Pickholtz v. Aladdin Knowledge Systems
We represented the inventor in a patent infringement action alleging that certain of Aladdin's Software Digital Rights Management (DRM) products infringed the inventor's patent (covering an invention restricting unauthorized use of pirated computer software). We secured a $2 million settlement after successfully defeating Aladdin's jurisdictional challenges, winning all contested claim constructions and receiving favorable orders on many discovery issues, including an award of sanctions for the defendants' discovery abuse. The settlement was reached and finalized without incurring the additional expense of taking or defending any depositions.
Purple Leaf v. Google, Inc.
Defended Google Checkout in the Eastern District of Texas against assertions that it infringed a patent owned by Purple Leaf that purportedly disclosed a way to conduct an online transaction directly between merchant and buyer. After initial pleadings, we were able to attain a dismissal of the claims against Google.
Rothschild Location Technologies v. Popular Ridesharing Company
Defended a popular ridesharing company in Eastern District of Texas patent proceedings from allegations that our client’s on-demand transportation services infringe Rothschild’s patents relating to GPS technology. Obtained a favorable settlement for our client.
Scheiber v. Dolby
We successfully obtained summary judgment in favor of our client, Dolby Laboratories, Inc., in the Indiana District Court on the issue of bundling United States patents with foreign patents. The judgment was affirmed by the Seventh Circuit, and a writ of certiorari denied by the Supreme Court.

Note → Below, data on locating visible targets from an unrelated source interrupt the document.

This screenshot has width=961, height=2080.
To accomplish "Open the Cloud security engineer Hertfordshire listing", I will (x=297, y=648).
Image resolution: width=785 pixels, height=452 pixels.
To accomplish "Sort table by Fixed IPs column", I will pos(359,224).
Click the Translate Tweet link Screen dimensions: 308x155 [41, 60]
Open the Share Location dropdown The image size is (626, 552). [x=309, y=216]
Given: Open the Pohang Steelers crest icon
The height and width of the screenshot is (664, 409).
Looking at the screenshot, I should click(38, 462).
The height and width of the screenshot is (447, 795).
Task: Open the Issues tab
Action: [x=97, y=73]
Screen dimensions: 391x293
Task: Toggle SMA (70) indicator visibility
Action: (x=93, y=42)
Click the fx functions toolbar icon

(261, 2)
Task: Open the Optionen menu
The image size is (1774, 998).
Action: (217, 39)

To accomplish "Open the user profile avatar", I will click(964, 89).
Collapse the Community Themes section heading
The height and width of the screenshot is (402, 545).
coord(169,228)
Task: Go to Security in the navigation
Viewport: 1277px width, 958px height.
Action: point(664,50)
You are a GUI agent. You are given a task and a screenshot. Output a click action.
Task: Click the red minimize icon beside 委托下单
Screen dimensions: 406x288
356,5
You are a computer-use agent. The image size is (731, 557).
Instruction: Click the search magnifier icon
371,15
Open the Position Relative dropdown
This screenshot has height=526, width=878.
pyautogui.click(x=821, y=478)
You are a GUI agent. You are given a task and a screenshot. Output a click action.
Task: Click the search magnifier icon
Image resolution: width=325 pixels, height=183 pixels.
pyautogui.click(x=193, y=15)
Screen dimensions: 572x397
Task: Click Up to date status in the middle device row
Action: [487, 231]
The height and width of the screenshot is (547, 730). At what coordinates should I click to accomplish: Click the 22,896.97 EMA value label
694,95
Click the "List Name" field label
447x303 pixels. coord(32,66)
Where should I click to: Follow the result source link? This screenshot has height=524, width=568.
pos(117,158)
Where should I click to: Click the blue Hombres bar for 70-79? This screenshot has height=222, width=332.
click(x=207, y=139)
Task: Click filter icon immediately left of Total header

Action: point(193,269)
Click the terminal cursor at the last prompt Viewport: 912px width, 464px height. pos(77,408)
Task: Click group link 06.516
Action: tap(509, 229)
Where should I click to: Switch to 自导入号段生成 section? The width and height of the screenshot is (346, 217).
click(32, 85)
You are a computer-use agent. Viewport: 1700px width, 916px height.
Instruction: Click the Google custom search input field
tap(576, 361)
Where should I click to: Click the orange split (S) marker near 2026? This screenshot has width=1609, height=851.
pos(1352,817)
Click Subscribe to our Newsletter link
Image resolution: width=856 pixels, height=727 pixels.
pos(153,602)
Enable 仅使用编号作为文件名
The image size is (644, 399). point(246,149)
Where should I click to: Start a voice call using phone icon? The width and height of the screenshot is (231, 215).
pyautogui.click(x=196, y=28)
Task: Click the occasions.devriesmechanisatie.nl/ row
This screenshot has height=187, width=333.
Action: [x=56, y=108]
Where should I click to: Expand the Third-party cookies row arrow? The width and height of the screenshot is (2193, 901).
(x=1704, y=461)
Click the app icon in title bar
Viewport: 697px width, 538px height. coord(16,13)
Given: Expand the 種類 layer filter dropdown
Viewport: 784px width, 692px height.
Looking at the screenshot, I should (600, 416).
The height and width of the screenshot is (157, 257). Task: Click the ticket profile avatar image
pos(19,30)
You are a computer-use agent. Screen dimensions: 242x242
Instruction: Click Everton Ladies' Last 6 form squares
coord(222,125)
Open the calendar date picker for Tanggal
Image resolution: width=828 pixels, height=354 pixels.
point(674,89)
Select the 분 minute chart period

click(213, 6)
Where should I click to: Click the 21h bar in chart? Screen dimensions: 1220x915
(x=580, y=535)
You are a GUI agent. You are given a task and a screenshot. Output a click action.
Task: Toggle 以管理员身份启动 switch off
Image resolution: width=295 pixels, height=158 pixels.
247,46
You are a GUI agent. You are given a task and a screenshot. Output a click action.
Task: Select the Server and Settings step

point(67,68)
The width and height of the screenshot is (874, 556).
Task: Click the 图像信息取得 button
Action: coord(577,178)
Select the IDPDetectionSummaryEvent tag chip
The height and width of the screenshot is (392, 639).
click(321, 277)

Tridia Corp. v. NTT Resonant Corp.
Served as lead counsel for this subsidiary of Japan’s largest telecom company, Nippon Telegraph & Telephone Co., in its first ever patent litigation in the United States. The case filed in Georgia Northern District Court presented unique questions involving the role of special masters to resolve section 101 motions and personal service of Japanese companies in the United States under the Federal Rules of Civil Procedure.
Trimble Navigation, Ltd. v. SiRF Technology, Inc.
We defended SiRF Technology in an infringement action on three patents related to chipsets for use in Global Positioning Systems (GPS) technology. After a technical tutorial and the assertion of counterclaims based on limited discovery, and the exchange of initial disclosures under the Local Patent Rules, we achieved a favorable settlement for the client which included licenses to additional patents.